October 29th, 2019 at 7:53 PM ^

It's a bit ironic that this team projects to have a Beilein-like trajectory this year.  I can easily see some early season scuffling, clear improvement arc as the season progresses, leading to a middling B1G tournament seed with an eyebrow raising performance, and a mid-range NCAA bid as the matchup nightmare team no one wants in their bracket. 

The blog will have the requisite Howls for Howard's Head within the first 10 games, descend into BPONE territory in the dead of winter, and demand Muppets before it's all over.  

HailHail47

October 30th, 2019 at 12:11 AM ^

Scoring will be at a premium for this team. I think Livers sees some time as a stretch 4 again this year as he is far superior  as a scoring threat to the alternatives at that position. The natural place for Wagner is at the 3. The 2 will be a rotation until we find a hot hand. I’m expecting DDJ to get a lot of run here. Nunez hasn’t shown that he can do much else other than shoot to this point, and Bajema seems a little more well rounded with just as good of a shot. 

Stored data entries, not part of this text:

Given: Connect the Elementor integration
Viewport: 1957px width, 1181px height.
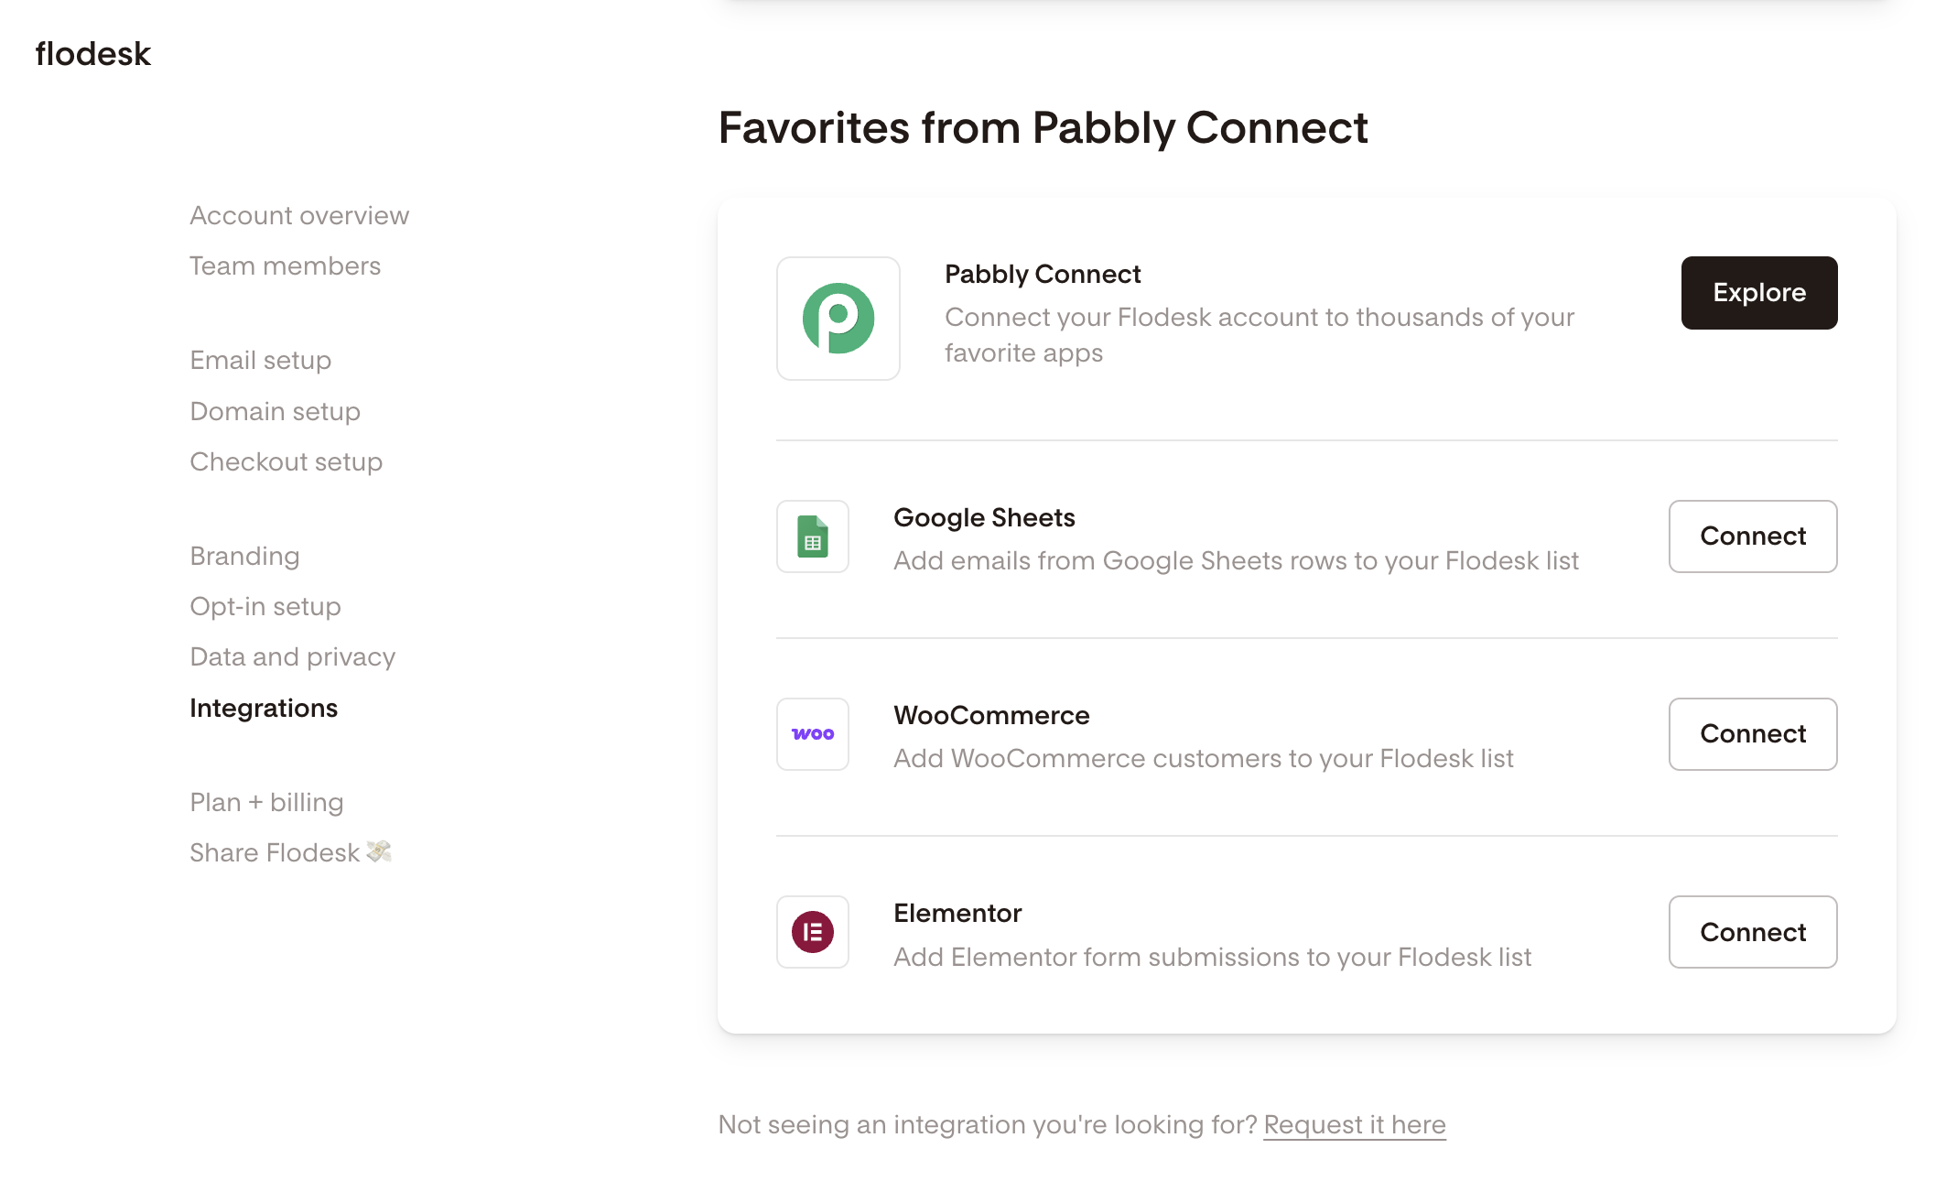Looking at the screenshot, I should [x=1752, y=932].
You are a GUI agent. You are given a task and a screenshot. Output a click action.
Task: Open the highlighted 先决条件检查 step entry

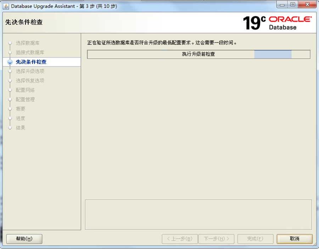(x=31, y=62)
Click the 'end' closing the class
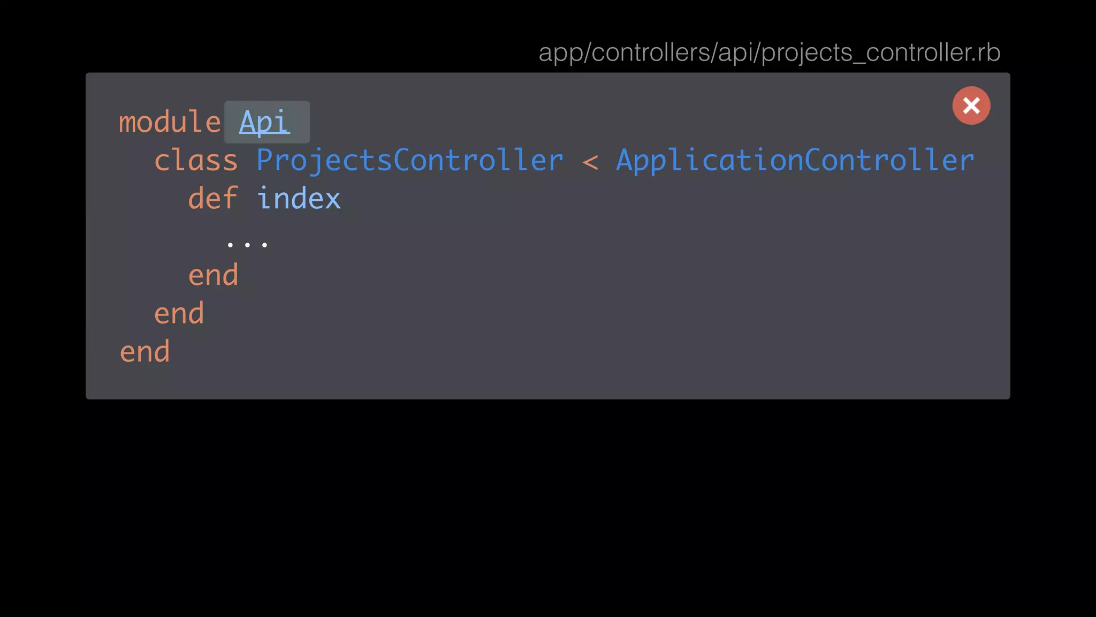 (x=179, y=313)
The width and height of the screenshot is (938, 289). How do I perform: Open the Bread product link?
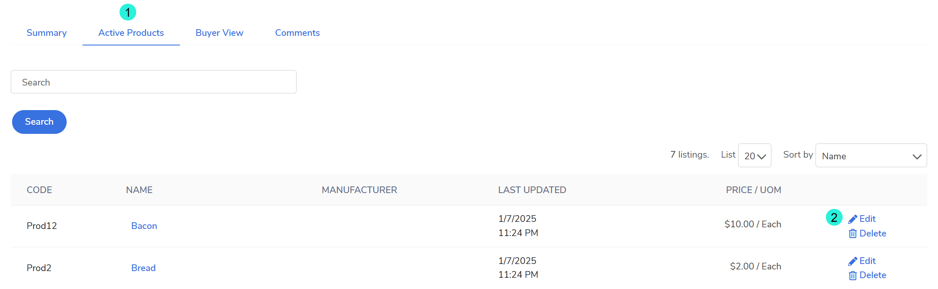click(143, 268)
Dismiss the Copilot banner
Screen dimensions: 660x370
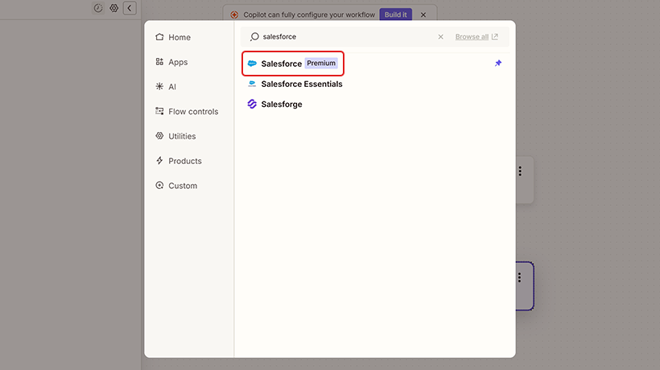(x=423, y=14)
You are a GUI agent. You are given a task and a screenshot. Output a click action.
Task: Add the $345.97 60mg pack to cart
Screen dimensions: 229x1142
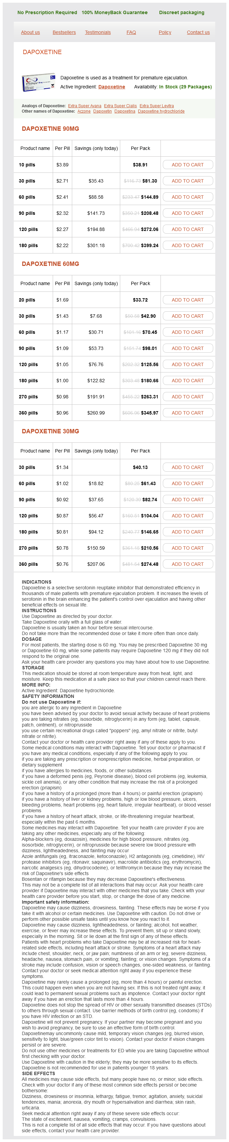point(187,413)
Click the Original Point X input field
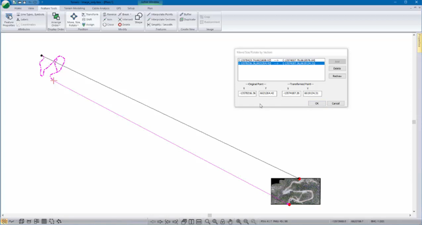This screenshot has height=225, width=422. [247, 93]
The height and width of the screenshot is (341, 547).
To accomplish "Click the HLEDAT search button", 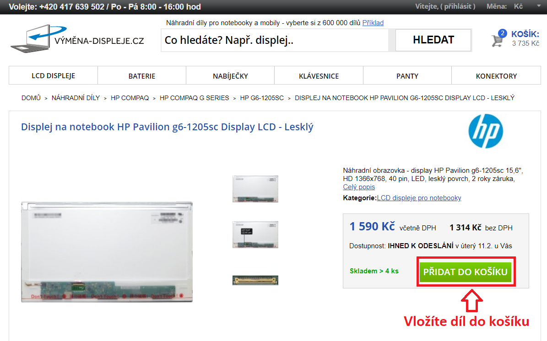I will pyautogui.click(x=433, y=40).
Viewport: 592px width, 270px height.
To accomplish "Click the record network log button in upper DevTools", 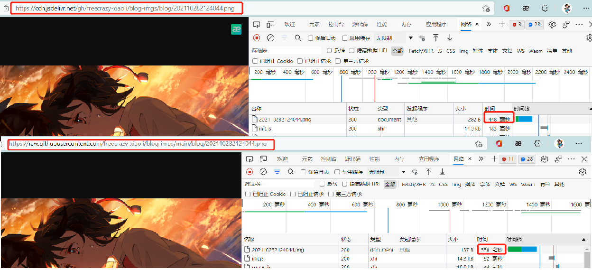I will click(257, 38).
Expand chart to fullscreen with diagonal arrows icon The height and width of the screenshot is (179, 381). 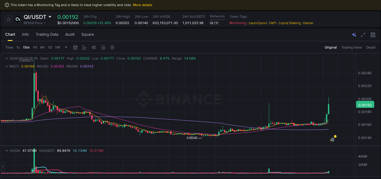[363, 35]
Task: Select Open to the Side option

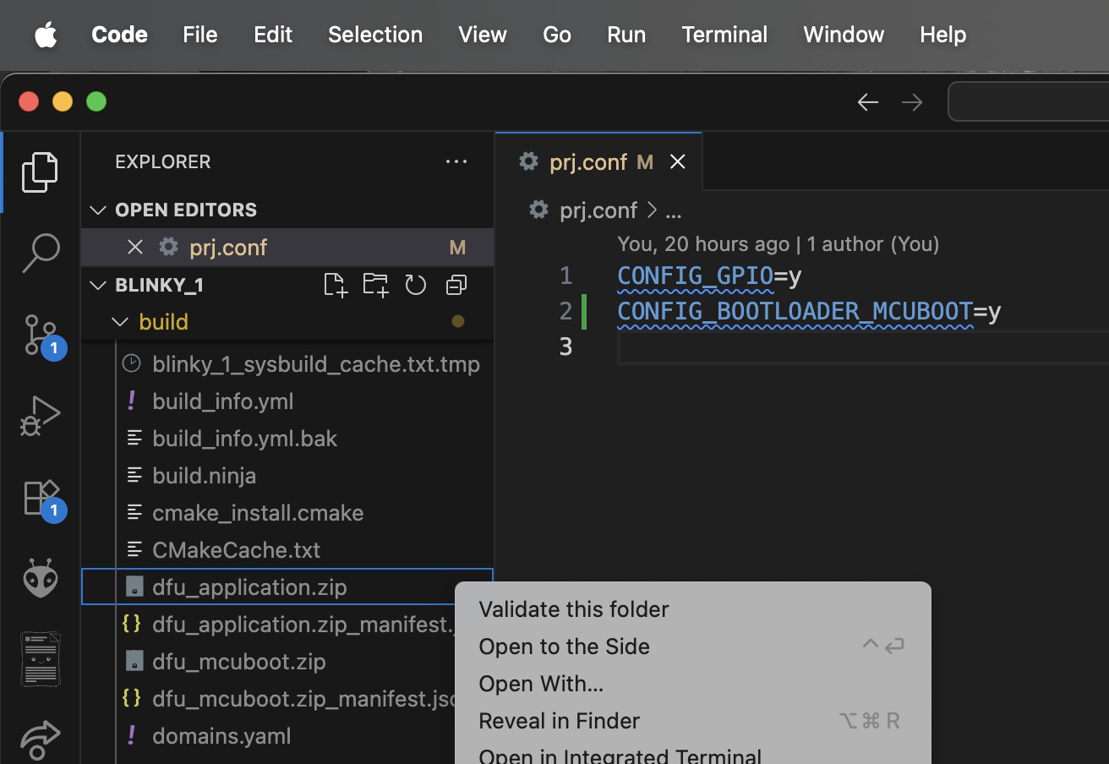Action: (564, 647)
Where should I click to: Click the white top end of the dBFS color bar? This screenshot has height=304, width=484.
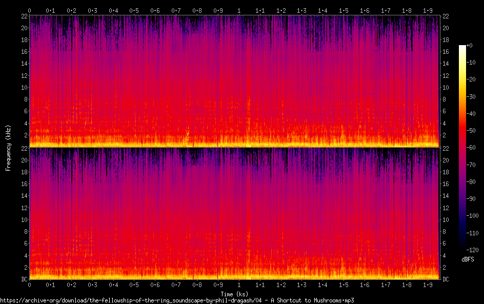tap(462, 47)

Z, Livers, and Teske will combine for about 100 minutes a game. The rest is anybody’s guess. Here’s mine:

PG - Z 35, DDJ  & Brooks  5

SG - DDJ 12.5, Brooks 12.5, Wagner 5, Bajema 5, Nunez 5

SF - Wagner 20, Livers 15, Bajema 5

PF - Livers 15, Johns 20, Castleton 5

C - Teske 30, Castleton 10

vanarbor

October 30th, 2019 at 3:57 AM ^

I definitely do not see Castleton playing 30 minutes a game. I think a lot of his minutes get shifted down to Brooks as we'll see smaller lineups with Isaiah continuing to play a lot at the 4.

I'm gonna say:

PG: Simpson-35, DDJ/Brooks 5

SG: Brooks-20, DDJ-10, Wagner-10

SF: Wagner-15, Livers-20, Bajema/Nunez-5

PF: Livers-15, Johns-15, Castleton-10

C: Teske-30, Castleton-10

with the first player in each position as the starter.

To break down, Simpson and Livers play 35 MPG, Teske plays 30 MPG, Wagner plays 25 MPG, Brooks plays around 20-25 MPG, Castleton plays 20 MPG, Johns plays 15 MPG, DDJ plays around 10-15 MPG, and Bajema/Nunez play 0-5 MPG. 

93Grad

October 30th, 2019 at 11:58 AM ^

I just don't see it with Nunez.  He has an IBI vibe of a guy who just isn't cut out for this level of basketball.  I hope I am wrong, because we need competent wings, but I don't see it.